Ieri, come Camera Penale di Brescia, insieme all'Osservatorio Carcere dell’UCPI e all'Ordine degli Avvocati di Brescia, siamo tornati tra le mura della Casa Circondariale “Nerio Fischione”.
Questo ci dicono i dati:
• 384 detenuti per Nerio Fischione con una capienza regolamentare di 182 posti
• 124 detenuti per Verziano con una capienza regolamentare di 70 posti
• 55% di detenuti di nazionalità straniera
• 70% di persone con problemi di tossicodipendenza
• 218 unità di polizia penitenziaria su 227 previste per Nerio Fischione
• 72 unità di polizia penitenziaria su 95 previste per Verziano
• 0 mediatori culturali di ruolo (la figura fissa si è dimessa e non è stata sostituita).
• 4 educatori in servizio e 4 psicologi per entrambi gli istituti bresciani.
Carenze organiche e agenti di Polizia Penitenziaria costretti a svolgere mansioni burocratiche e amministrative per coprire i vuoti dell'amministrazione.
Ma non sono solo numeri.
Sono donne e uomini che vivono e lavorano in condizioni limite.
Ed è qui che la realtà mostra la sua contraddizione più feroce.
Quando un detenuto riesce a reinserirsi, impara un lavoro e un'azienda sceglie di investire su di lui per aiutarlo, interviene spesso da parte della Questura la revoca del titolo di soggiorno.
In un istante, il percorso fatto si azzera: la persona torna clandestina, non può più lavorare e finisce spinta di nuovo verso la delinquenza.
Un controsenso che vanifica ogni sforzo e punisce anche chi fuori ha scommesso sul riscatto sociale.
Un segnale di speranza arriva dall'avvio di un progetto di ristrutturazione per Nerio Fischione, che prevede la realizzazione di tre nuovi spazi di comunità dedicati alle attività interne.
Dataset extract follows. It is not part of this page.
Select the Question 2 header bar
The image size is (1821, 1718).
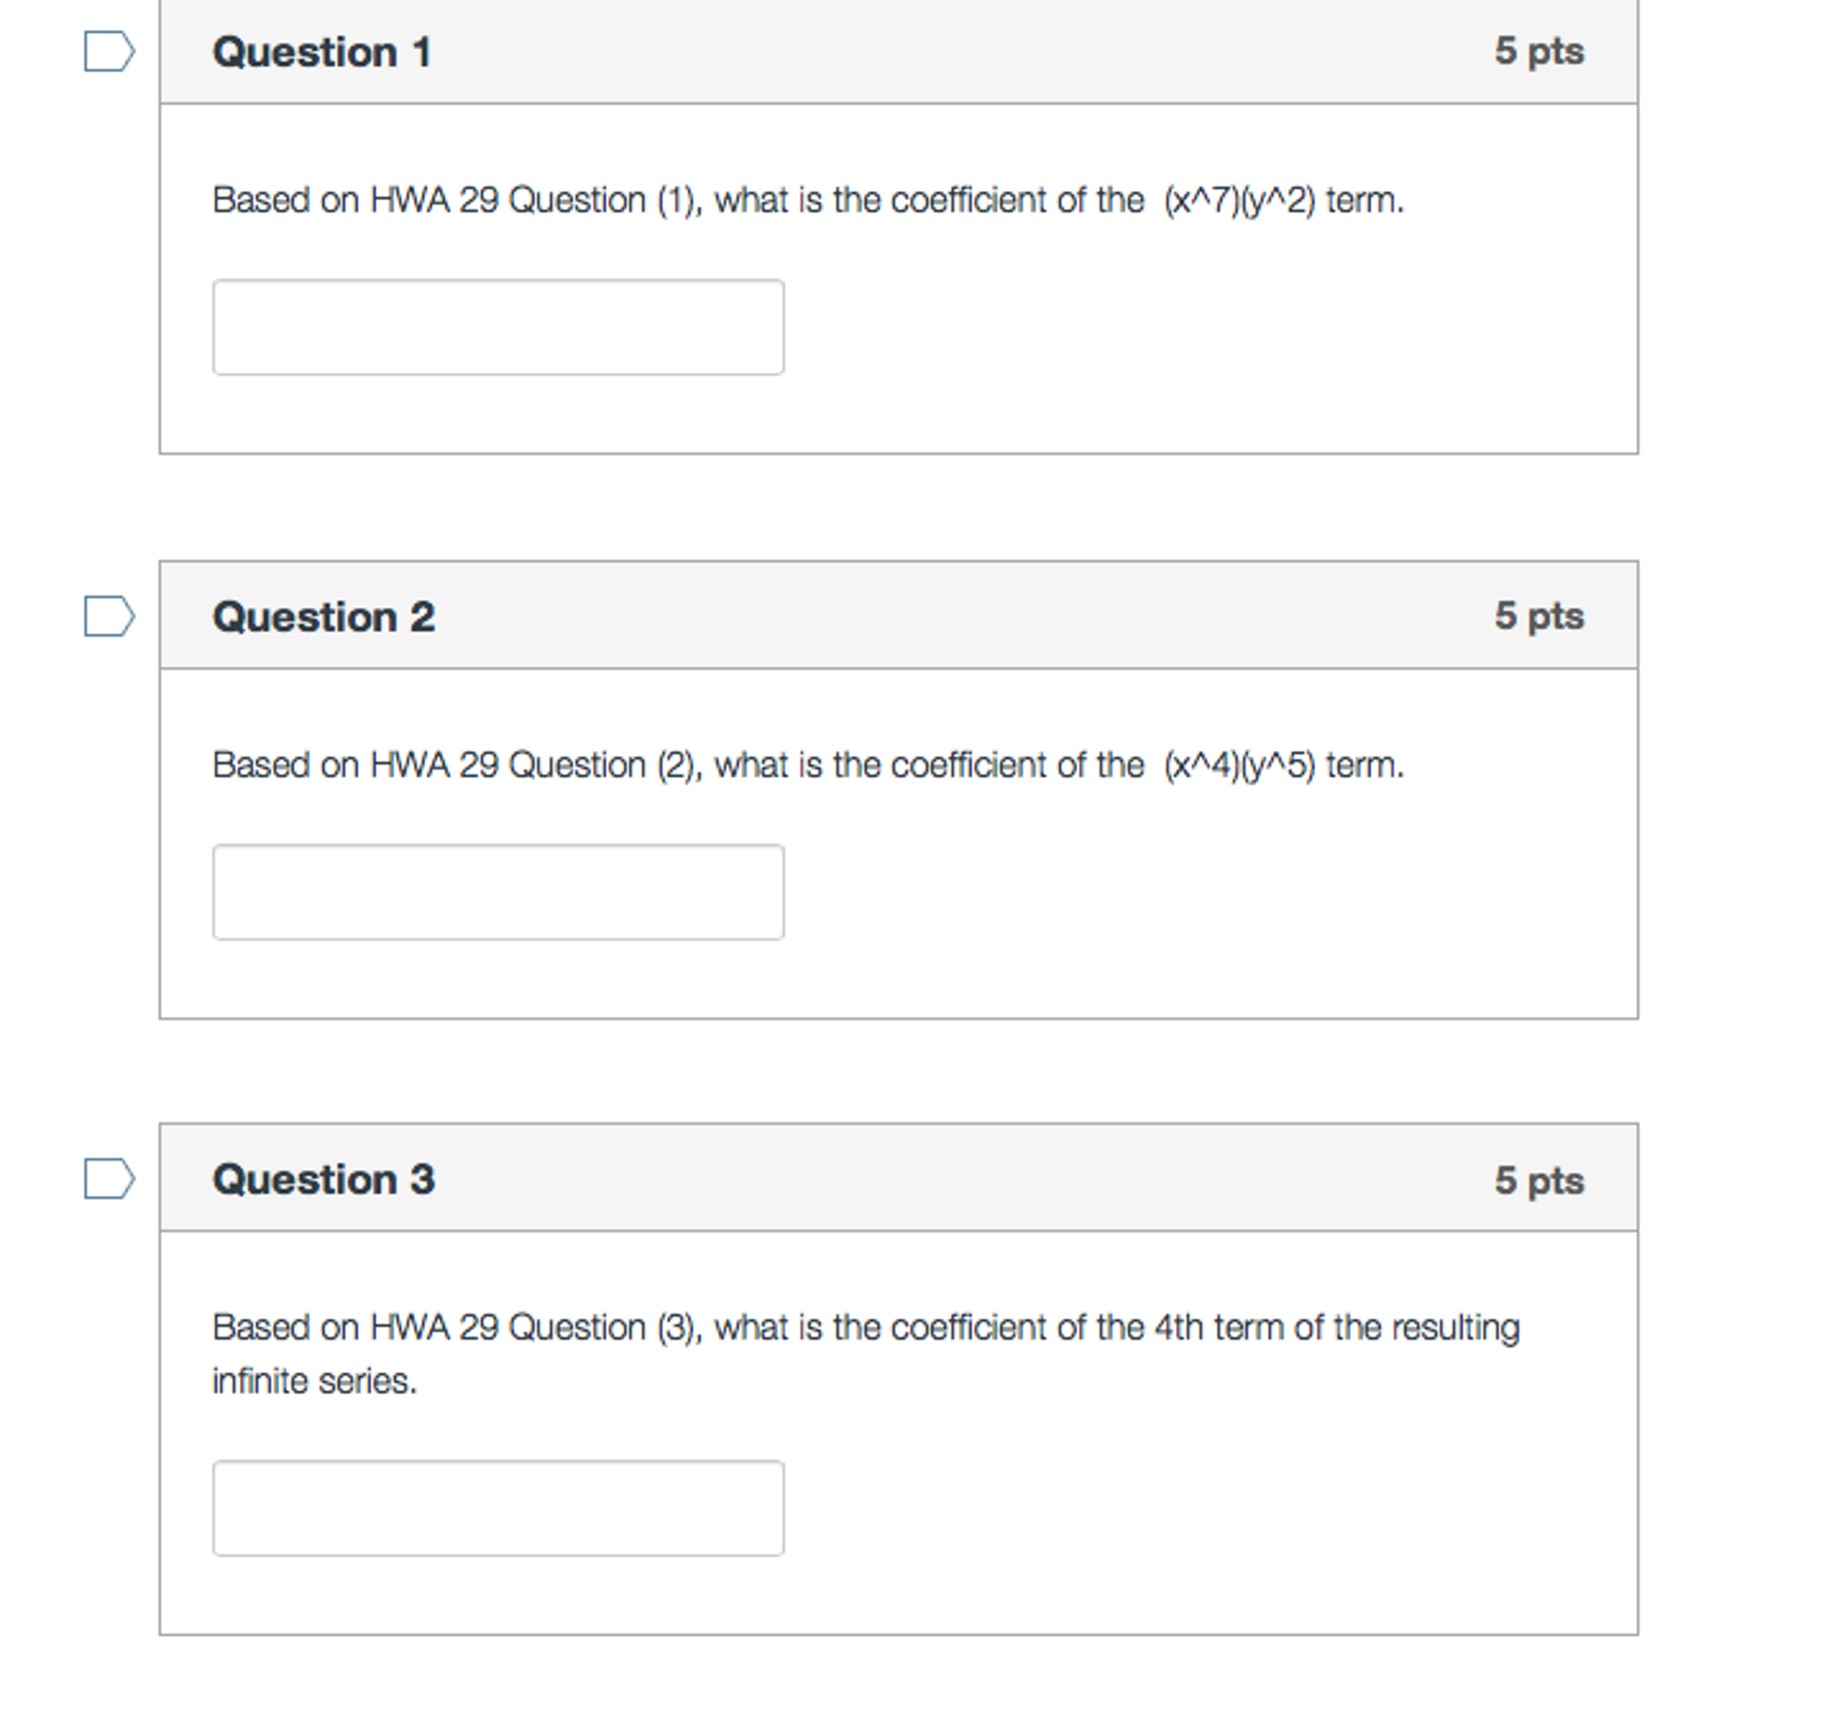coord(898,617)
Iniziativa di certo positiva, ma le sole opere murarie non bastano: senza interventi immediati su sovraffollamento e carenza di personale, le strutture restano scatole vuote.
La pena deve tendere alla rieducazione e alla dignità umana. Non possiamo permettere che l'esecuzione della pena annulli il senso di umanità e di civiltà della nostra comunità.